A noite foi devastadora. Impiedosa. Cruel. Talvez ele pense que jamais poderá achar seu coração novamente. Pior, parece ter levado um soco no queixo, daqueles que chacoalham o cérebro e que faz perder os sentidos. Desmaiado, em coma. Coração e mente em pedaços, muito bom. Que mais falta? Ah sim, a alma. Mas Ian julga que não possui alma há um bom tempo. Claro, depois daquela noite em que transou com a namorada do melhor amigo, ele se considera um filho da puta nato. Mas não é só isso, a bondade que residia em seu coração há tempos está perdida.

- Quê? Que merda é essa de bondade? Bondade é a...

É, isso mesmo, assim ele pensa. Pobre Ian, que foi que lhe fizeram nos tortuosos caminhos da vida? Melhor, o que foi que fez a si mesmo? Não é a sombra do que foi um dia. Mas claro, não podemos fugir. O álcool ingerido na noite passada ainda queima seu estômago. O nariz ainda dói, os pulmões fervilham. As olheiras não param de aumentar, até parece que levou dois socos bem dados. É... Onde está sua garota? Mais uma de suas paixões descartáveis. Claro, sempre assim: 'me apaixono por você agora, mas amanhã nem me lembro do seu nome.' É óbvio, ele se apaixona por qualquer mulher que julgue interessante e lhe dê um belo sorriso. Mas que tenha um belo par de coxas, seios e um rosto lindo. Beleza interior é coisa de fracassado, diz ele. Cadê sua garota, cara? Levou outro pé na bunda? Porque é sempre assim, quando passa do primeiro para o segundo estágio a coisa muda, e muito. Ian deixa de ser um indiferente para ser um idiota babão. Otário. Não sabe dosar sentimentos, se mata aos poucos.

- Não fode! O coração é meu!
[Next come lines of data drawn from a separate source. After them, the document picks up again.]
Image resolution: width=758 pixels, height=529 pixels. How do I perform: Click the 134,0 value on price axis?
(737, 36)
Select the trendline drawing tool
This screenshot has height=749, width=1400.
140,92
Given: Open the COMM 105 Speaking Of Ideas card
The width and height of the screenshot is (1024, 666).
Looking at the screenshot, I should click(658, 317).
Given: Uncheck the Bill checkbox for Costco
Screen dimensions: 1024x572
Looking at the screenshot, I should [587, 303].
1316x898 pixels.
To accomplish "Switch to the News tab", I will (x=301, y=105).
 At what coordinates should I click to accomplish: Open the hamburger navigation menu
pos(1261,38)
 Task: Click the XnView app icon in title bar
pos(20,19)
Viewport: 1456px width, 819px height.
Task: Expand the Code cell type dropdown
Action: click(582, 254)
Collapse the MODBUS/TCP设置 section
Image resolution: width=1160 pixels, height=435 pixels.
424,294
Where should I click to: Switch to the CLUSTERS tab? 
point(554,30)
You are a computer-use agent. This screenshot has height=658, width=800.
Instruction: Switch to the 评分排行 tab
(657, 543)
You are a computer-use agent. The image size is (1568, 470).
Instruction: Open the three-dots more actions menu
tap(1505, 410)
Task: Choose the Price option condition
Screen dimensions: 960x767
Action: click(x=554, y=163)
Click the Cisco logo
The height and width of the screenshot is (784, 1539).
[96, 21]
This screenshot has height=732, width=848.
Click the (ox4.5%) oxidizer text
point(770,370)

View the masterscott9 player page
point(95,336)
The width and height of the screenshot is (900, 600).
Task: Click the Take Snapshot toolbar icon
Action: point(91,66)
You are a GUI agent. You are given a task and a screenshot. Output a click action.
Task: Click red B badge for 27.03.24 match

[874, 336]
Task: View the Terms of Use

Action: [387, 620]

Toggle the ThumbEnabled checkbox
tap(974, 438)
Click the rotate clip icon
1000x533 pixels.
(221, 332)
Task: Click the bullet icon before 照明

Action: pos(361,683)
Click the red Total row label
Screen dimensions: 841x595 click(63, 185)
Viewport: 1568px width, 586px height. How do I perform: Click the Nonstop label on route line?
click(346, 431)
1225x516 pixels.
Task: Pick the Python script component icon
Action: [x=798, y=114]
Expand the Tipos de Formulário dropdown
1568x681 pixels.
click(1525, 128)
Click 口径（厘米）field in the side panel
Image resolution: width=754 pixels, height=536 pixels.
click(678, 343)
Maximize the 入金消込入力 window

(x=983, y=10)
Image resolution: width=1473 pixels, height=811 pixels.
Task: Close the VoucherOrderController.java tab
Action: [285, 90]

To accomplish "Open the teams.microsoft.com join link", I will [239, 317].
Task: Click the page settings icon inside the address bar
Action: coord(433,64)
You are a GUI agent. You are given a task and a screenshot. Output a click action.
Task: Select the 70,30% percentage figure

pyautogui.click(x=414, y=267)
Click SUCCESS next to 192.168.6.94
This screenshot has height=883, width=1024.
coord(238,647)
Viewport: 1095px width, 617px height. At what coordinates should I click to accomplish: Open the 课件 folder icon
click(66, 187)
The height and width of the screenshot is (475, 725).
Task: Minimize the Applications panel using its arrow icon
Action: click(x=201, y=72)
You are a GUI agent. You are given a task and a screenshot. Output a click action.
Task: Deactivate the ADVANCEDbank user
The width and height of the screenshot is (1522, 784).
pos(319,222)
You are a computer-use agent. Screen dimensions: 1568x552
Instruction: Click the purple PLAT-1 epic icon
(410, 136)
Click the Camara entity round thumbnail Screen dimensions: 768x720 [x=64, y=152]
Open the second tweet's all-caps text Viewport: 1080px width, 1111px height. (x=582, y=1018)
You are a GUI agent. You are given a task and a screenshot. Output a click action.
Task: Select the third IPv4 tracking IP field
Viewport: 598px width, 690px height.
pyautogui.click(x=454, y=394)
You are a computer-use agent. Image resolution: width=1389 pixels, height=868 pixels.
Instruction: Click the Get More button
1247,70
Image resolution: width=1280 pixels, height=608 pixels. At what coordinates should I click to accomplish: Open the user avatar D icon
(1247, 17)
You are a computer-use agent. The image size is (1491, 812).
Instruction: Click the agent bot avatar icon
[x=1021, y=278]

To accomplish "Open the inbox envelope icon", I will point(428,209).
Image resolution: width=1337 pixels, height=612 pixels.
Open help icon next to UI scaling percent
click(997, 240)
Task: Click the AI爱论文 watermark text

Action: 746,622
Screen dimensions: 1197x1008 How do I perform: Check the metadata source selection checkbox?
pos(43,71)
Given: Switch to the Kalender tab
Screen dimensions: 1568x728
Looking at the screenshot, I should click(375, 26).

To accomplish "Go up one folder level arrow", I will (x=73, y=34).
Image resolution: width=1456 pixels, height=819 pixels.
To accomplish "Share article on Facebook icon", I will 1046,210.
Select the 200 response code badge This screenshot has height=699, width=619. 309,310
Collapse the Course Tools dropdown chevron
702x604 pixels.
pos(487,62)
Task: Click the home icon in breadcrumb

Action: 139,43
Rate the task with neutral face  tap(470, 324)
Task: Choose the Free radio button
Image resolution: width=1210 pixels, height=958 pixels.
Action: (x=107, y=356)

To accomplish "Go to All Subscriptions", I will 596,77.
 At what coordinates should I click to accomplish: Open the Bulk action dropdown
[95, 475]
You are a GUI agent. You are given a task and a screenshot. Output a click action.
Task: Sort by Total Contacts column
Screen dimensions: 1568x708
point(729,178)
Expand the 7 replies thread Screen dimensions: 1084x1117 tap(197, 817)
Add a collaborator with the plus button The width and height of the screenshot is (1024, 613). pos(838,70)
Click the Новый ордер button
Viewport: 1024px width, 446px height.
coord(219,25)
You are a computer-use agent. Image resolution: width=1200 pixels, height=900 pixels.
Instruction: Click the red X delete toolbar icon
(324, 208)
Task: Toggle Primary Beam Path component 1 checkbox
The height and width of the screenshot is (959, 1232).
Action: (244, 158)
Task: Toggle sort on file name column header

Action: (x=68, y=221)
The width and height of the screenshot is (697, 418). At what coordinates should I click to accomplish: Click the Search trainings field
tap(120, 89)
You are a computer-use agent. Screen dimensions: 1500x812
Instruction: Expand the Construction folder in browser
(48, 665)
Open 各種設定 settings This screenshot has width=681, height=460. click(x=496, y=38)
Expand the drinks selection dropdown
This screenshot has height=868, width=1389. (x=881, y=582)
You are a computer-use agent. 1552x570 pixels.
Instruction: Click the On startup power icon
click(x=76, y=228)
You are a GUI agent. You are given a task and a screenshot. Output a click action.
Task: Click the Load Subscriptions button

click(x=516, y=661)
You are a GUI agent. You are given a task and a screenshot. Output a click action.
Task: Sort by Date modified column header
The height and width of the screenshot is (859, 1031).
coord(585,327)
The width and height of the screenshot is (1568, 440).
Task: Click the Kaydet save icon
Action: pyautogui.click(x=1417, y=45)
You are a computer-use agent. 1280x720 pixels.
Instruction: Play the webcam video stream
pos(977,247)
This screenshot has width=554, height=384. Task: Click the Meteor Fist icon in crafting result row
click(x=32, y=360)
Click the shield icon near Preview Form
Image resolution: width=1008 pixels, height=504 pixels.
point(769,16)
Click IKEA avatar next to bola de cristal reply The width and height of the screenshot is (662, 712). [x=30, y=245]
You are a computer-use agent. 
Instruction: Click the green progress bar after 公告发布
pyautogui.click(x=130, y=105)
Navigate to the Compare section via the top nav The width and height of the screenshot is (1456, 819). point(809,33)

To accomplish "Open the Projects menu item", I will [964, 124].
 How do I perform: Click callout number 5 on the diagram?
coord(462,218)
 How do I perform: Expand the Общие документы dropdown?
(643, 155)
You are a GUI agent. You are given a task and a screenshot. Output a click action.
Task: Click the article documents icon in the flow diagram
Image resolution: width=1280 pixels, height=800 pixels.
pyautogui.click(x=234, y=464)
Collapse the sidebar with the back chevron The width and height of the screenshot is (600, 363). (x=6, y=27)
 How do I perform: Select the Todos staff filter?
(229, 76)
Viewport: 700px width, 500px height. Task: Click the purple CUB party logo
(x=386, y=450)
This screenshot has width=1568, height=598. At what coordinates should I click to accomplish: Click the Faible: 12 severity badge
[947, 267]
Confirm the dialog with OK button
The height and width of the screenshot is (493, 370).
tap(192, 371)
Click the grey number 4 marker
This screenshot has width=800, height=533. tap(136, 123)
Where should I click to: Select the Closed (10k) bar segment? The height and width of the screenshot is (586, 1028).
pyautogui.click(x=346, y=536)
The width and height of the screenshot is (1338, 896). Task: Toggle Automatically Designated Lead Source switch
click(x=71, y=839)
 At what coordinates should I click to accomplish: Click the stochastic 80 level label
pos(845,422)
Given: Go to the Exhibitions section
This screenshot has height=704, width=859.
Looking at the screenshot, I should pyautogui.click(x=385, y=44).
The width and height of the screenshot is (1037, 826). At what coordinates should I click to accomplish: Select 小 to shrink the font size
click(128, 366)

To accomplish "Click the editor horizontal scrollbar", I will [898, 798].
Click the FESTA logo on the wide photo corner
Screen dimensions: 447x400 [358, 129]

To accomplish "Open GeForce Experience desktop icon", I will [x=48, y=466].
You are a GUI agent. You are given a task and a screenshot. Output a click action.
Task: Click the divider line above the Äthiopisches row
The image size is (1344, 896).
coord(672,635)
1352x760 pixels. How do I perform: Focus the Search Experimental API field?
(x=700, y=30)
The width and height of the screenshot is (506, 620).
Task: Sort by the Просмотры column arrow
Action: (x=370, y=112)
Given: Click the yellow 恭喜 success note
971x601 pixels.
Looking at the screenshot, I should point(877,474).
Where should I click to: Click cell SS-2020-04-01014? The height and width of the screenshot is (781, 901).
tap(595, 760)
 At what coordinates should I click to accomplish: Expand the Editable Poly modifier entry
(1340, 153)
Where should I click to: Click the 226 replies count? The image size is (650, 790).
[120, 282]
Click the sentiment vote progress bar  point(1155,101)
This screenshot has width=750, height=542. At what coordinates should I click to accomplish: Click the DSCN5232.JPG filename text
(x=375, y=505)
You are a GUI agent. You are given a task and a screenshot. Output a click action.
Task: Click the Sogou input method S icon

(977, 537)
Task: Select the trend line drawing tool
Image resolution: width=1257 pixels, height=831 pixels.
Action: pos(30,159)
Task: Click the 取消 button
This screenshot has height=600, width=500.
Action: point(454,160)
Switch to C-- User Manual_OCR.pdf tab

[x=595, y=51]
Eu colo essa porra com a cola que eu quiser... nem que seja cola de sapateiro inalada!

Ele jamais entenderá. Pobre alma. Pobre diabo. Sabe muito bem da vida como ela é, mas se nega a aceitá-la. Prefere ficar trancado no quarto, deitado. Ouve seus cantores e cantoras de fossa preferidos, ou como ele mesmo diz: sad boys with guitars, sad girls with pianos. Chega a ser deprimente. Frustrante. Broxante. Mas aí vem mais um dia, ele levanta da cama, se olha no espelho. Vê estampada em seu rosto a vergonha, a falta de coragem. Mas de quê adiantaria ter coragem se lhe faltam forças? No café da manhã toma um gole de uisque, diz que é pra rebater a ressaca. Café da manhã às 4 da tarde. Muito bom. Ainda decide o que vai fazer. Ligar o computador, ler um livro... No fim de tudo acaba acendendo um cigarro. Tem que tomar um banho, urgente. Exala o cheiro da derrota da noite anterior, a derrota de sempre, que lhe acompanha desde o dia de seu nascimento. Mas tanto faz, ele já a aceita como parte da vida. Até conversa com ela, às vezes. Idiota. Ainda acha que um dia as flores haverão de desabrochar e trazer uma primavera em seu coração. Não. Se outrora viveu um outono, hoje vive imerso no inverno, frio, gélido, sem vida alguma.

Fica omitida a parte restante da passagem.